**Task to carry out**
Each entry is to be given again word for word; images are dropped.

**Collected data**
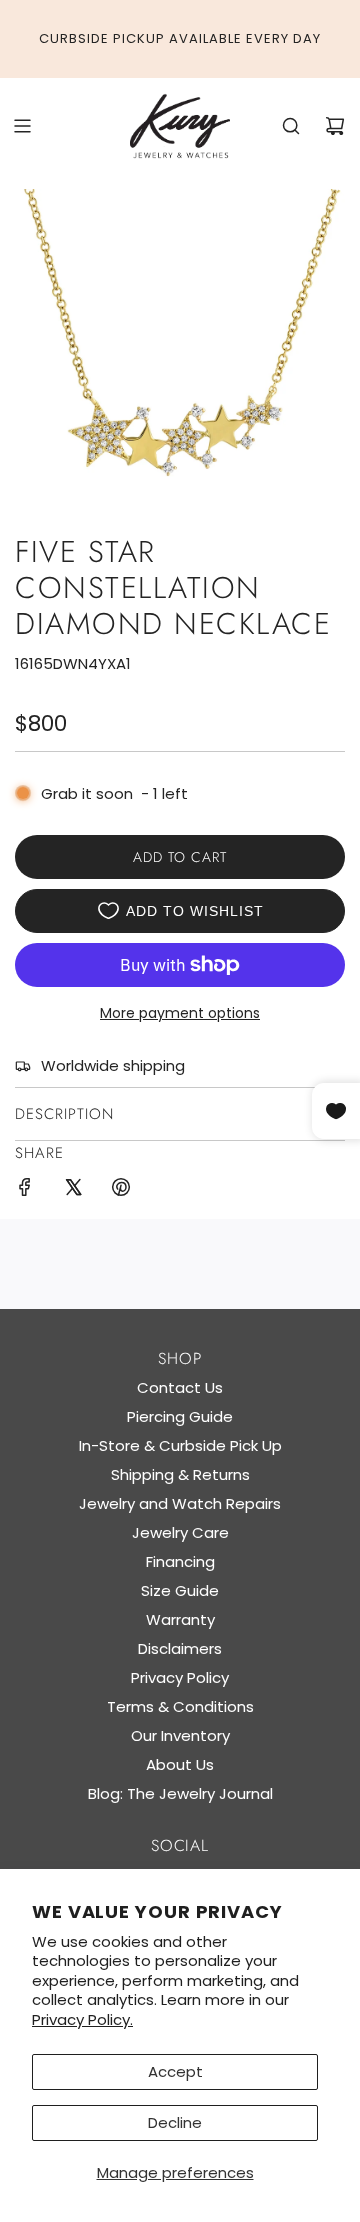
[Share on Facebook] (25, 1190)
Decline (175, 2122)
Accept (175, 2071)
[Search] (291, 126)
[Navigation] (22, 126)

**Task result**
[Share on Facebook] (25, 1190)
Decline (175, 2122)
Accept (175, 2071)
[Search] (291, 126)
[Navigation] (22, 126)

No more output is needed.